Aratana is pleased to announce positive results from its pivotal field study of AT-001 (Grapiprant), the company's innovative drug for treating pain in dogs with osteoarthritis. In the study, dogs receiving AT-001 demonstrated improvements in pain assessment scores that were statistically significant compared to placebo (p<0.05) at a once-daily oral dose. Aratana expects to commence commercialization upon FDA approval, which Aratana anticipates in 2016.
The blinded, placebo-controlled, multi-center dose-ranging study of AT-001 enrolled 280 client-owned dogs with osteoarthritis. Dogs were randomized equally into one group treated with AT-001 and one group treated with placebo. Dogs were dosed for 28 days, and effectiveness was determined by a standard protocol utilizing a validated owner-assessed pain score.
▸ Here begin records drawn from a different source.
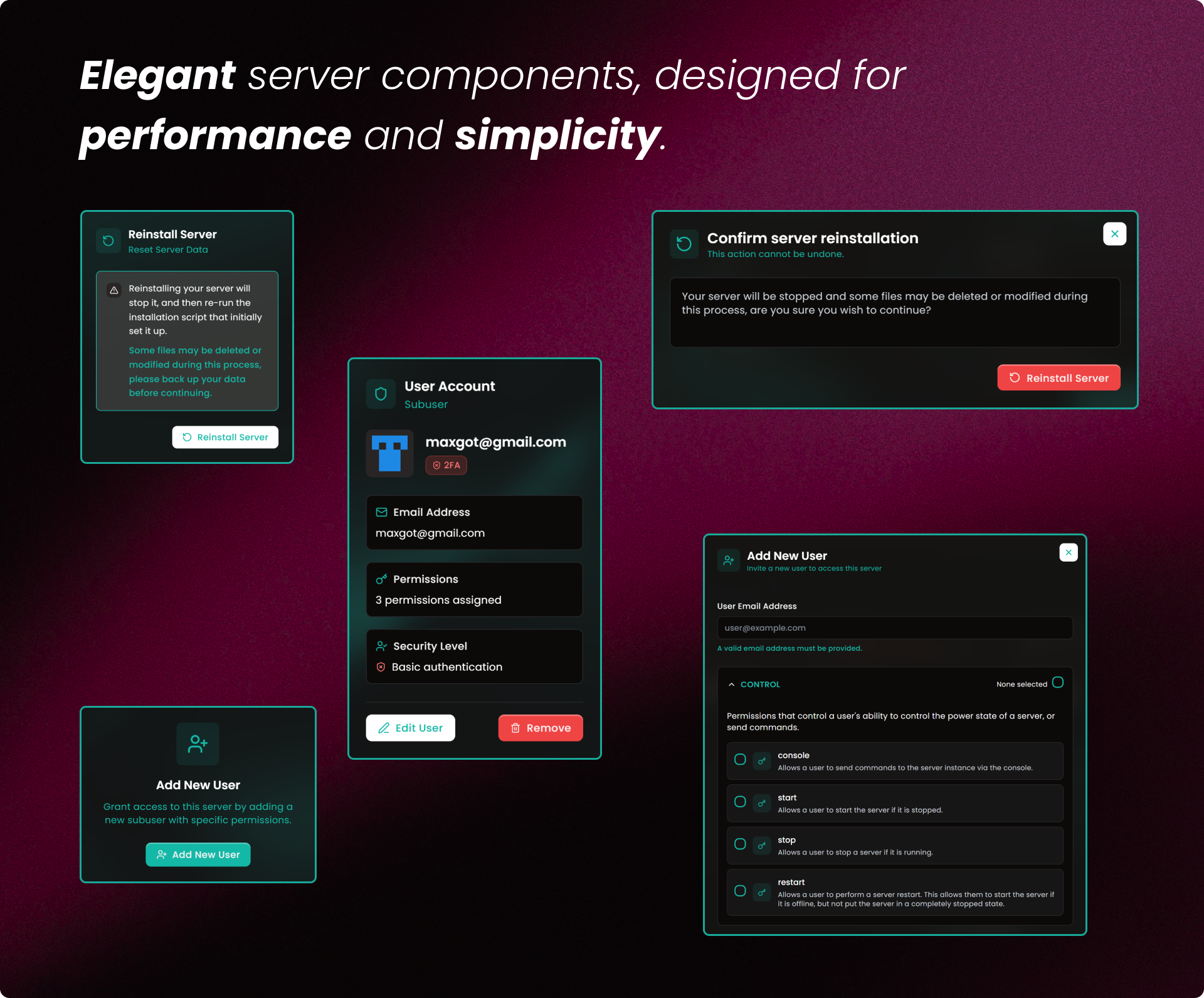Check the start permission checkbox
The image size is (1204, 998).
click(x=740, y=802)
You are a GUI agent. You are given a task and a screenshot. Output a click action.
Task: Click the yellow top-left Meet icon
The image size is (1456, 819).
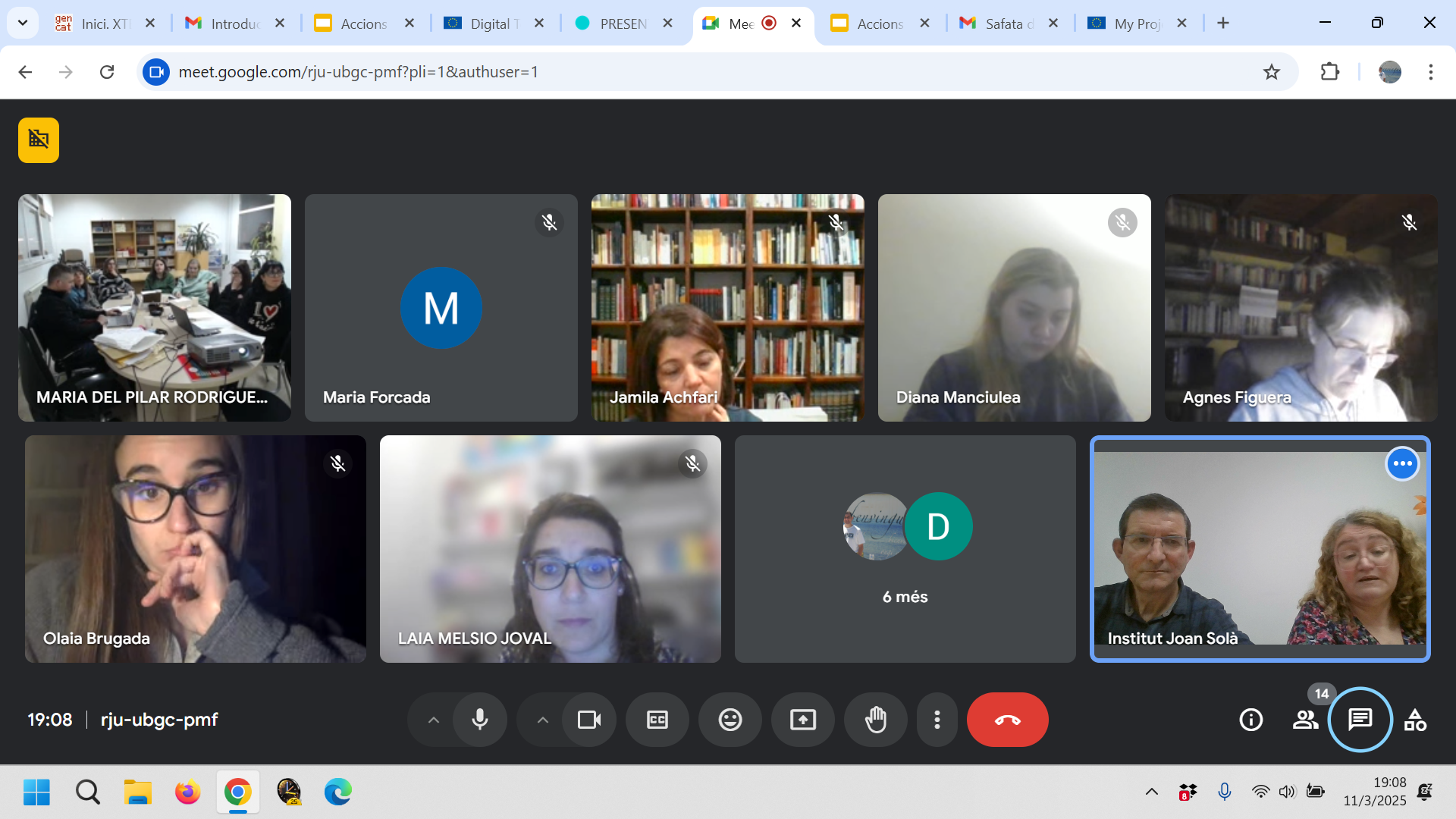point(39,140)
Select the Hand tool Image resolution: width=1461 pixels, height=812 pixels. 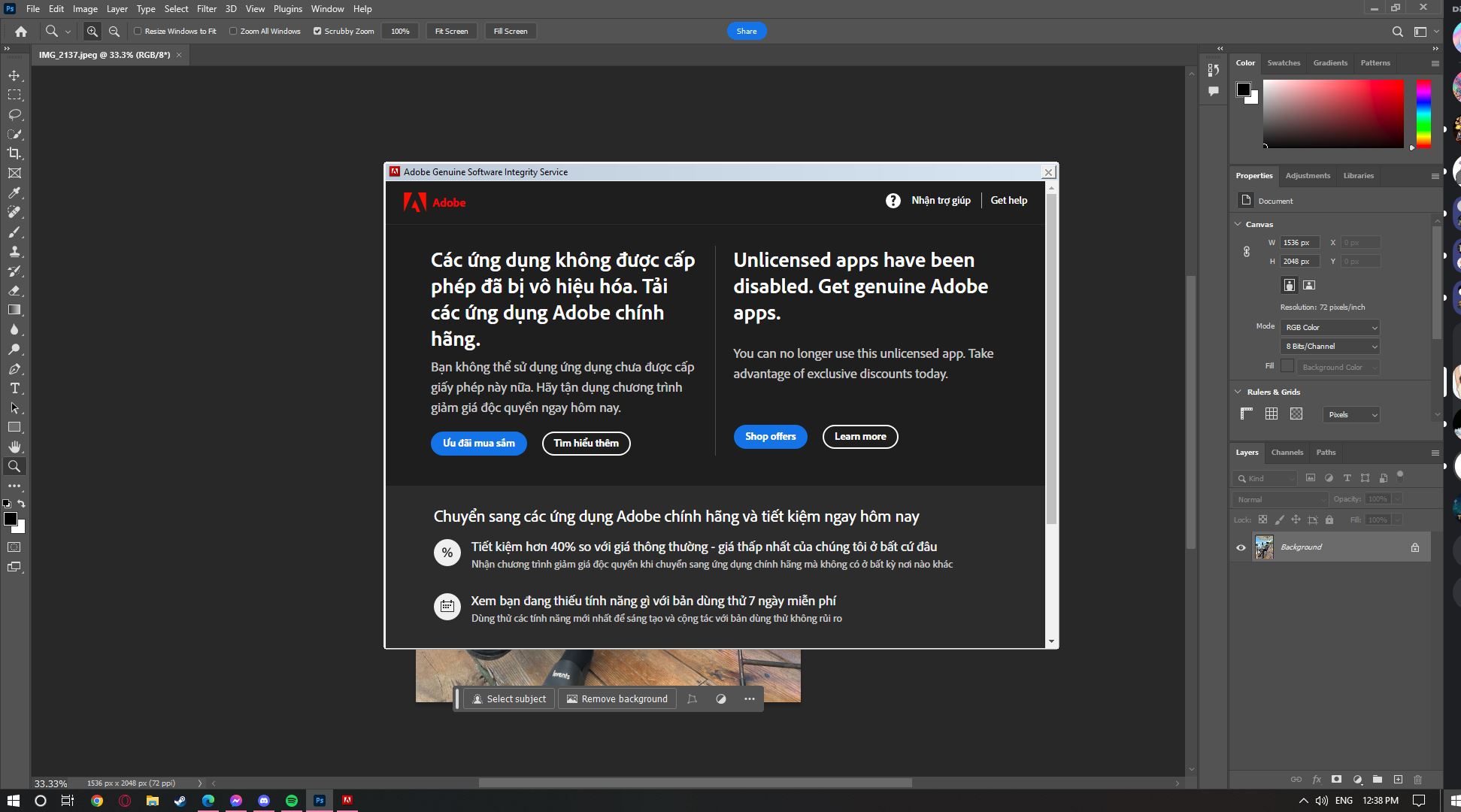tap(14, 447)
Ernst Heinen, DVM, Ph.D., Head of Drug Evaluation and Development for Aratana Therapeutics, stated, "We are very pleased with these results, which gives us confidence in moving forward towards approval of this novel drug."
Steven St. Peter, M.D., President and Chief Executive Officer of Aratana Therapeutics, added, "We believe AT-001 has the potential to be an important product in the well-established pain market. We look forward to continuing our dialogue with the FDA's Center for Veterinary Medicine regarding the AT-001 program."
Aratana will discuss these results in more detail when the final study reports are available.